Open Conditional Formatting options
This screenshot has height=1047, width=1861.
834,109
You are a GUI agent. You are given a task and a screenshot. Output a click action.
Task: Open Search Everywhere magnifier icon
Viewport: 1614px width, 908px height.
+++
DESCRIPTION OF THE TASK
In the records above, find every line that contains the word "Open" and copy it.

ANSWER TO THIS PROBLEM
Open Conditional Formatting options
Task: Open Search Everywhere magnifier icon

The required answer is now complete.